> Passage
|---|

Taft objected to the PSR on the grounds that he was responsible for only nine aliens. He denied reckless endangerment, denied knowledge that any unaccompanied minors were transported, and denied being a leader/organizer. D.E. 51. In addition, Taft objected to other paragraphs of the PSR that were unrelated to the specific offense conduct. Id. The government responded to Taft's objections. D.E. 62.
Sentencing of all three defendants was held on September 25, 2013. Taft's sentencing was contested. The case agent testified at length and Taft also testified. D.E. 99. At sentencing, the Court held Taft accountable for transporting 28 aliens. The Court also found Taft to be a manager/supervisor, that the lives of aliens were endangered by their transportation in the trailer, and that Taft was responsible for transportation of an unaccompanied minor. D.E. 74, D.E. 99, pp. 92-95. The Court also granted Taft a two level reduction for acceptance of responsibility. Id., p. 95. As a result, Taft's total offense level was reduced to 23, which reduced his guideline sentencing range to 57-71 months. D.E. 74. Taft was sentenced to 64 months imprisonment. Id., p. 100.
After sentencing on September 26, 2013, the government moved to dismiss the remaining counts against Taft and the others. D.E. 63, 64, 65. Judgment was entered on the docket as to Taft on September 30, 2013. D.E. 73. The Court granted the government's motions to dismiss the remaining counts on October 1, 2013. D.E. 78-80.

|---|

> Collected data

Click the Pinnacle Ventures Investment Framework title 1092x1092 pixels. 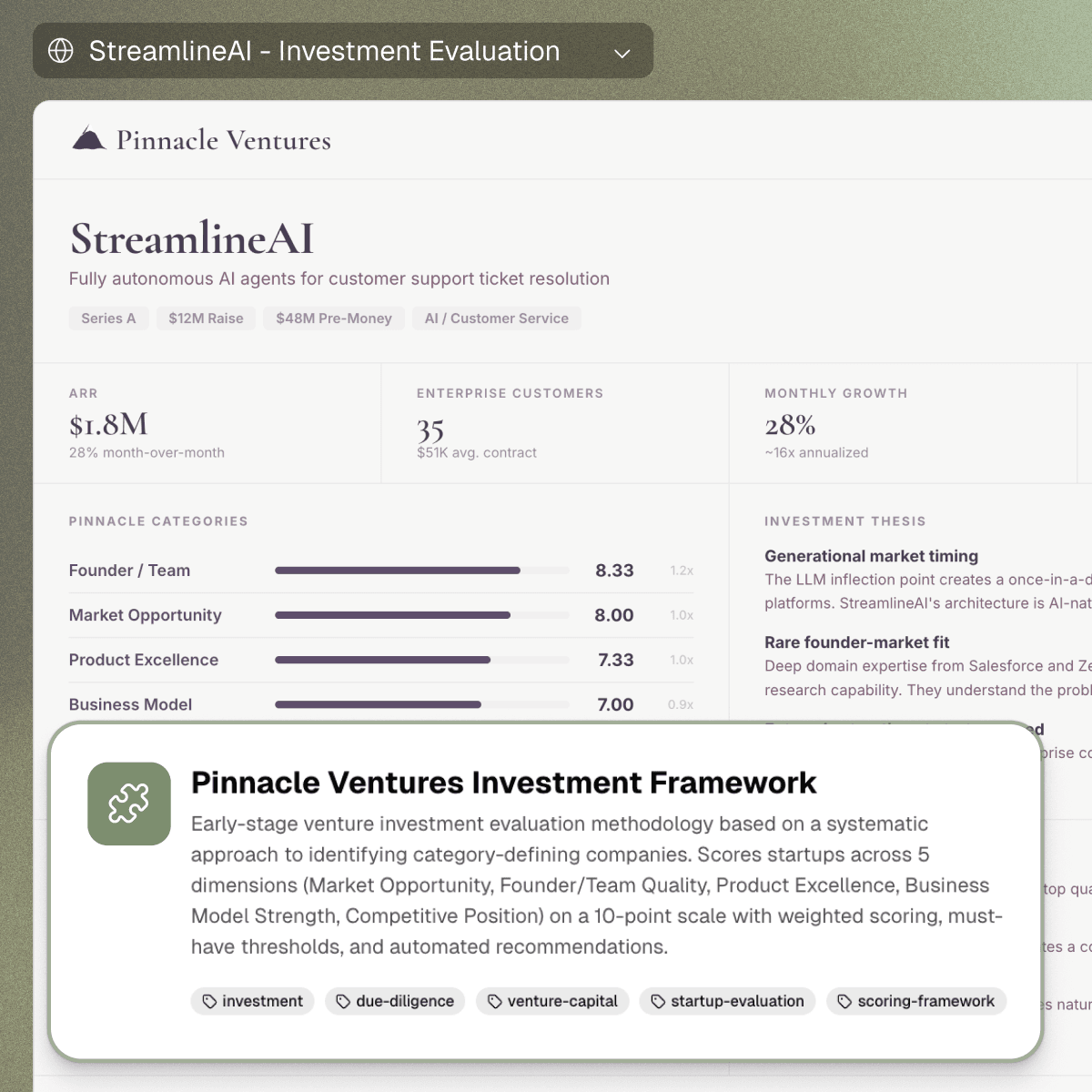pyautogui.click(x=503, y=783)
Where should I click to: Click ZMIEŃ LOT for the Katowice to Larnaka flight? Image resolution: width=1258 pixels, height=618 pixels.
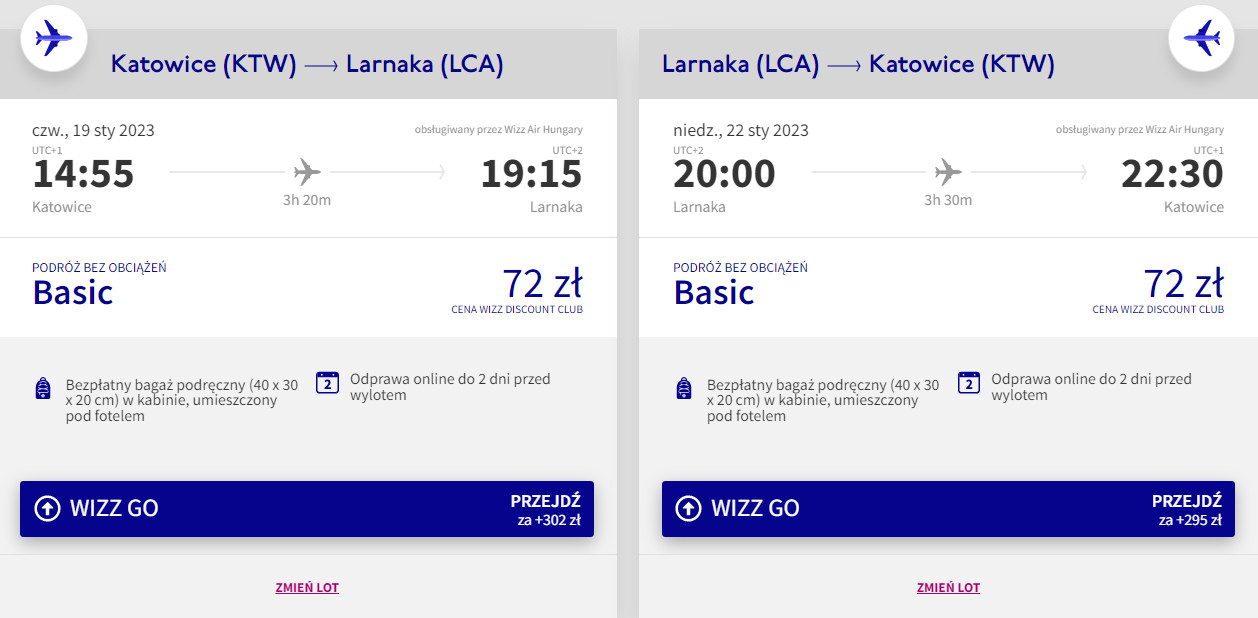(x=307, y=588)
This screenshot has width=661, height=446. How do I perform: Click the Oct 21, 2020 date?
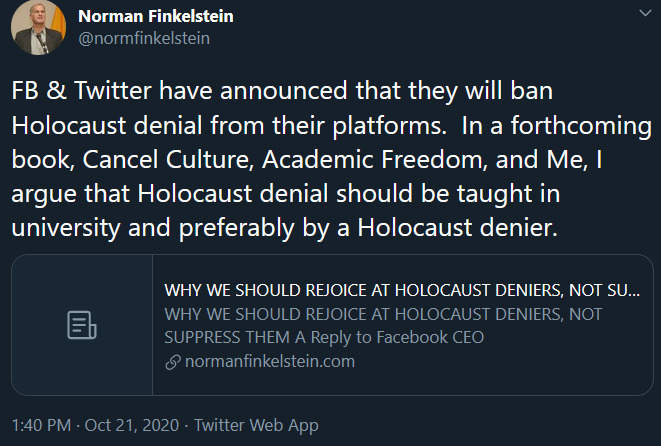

|---|

> Exercise brief
Copy out the passage about Taft's sentencing in full, word for word.

> Finished answer
Taft objected to the PSR on the grounds that he was responsible for only nine aliens. He denied reckless endangerment, denied knowledge that any unaccompanied minors were transported, and denied being a leader/organizer. D.E. 51. In addition, Taft objected to other paragraphs of the PSR that were unrelated to the specific offense conduct. Id. The government responded to Taft's objections. D.E. 62.
Sentencing of all three defendants was held on September 25, 2013. Taft's sentencing was contested. The case agent testified at length and Taft also testified. D.E. 99. At sentencing, the Court held Taft accountable for transporting 28 aliens. The Court also found Taft to be a manager/supervisor, that the lives of aliens were endangered by their transportation in the trailer, and that Taft was responsible for transportation of an unaccompanied minor. D.E. 74, D.E. 99, pp. 92-95. The Court also granted Taft a two level reduction for acceptance of responsibility. Id., p. 95. As a result, Taft's total offense level was reduced to 23, which reduced his guideline sentencing range to 57-71 months. D.E. 74. Taft was sentenced to 64 months imprisonment. Id., p. 100.
After sentencing on September 26, 2013, the government moved to dismiss the remaining counts against Taft and the others. D.E. 63, 64, 65. Judgment was entered on the docket as to Taft on September 30, 2013. D.E. 73. The Court granted the government's motions to dismiss the remaining counts on October 1, 2013. D.E. 78-80.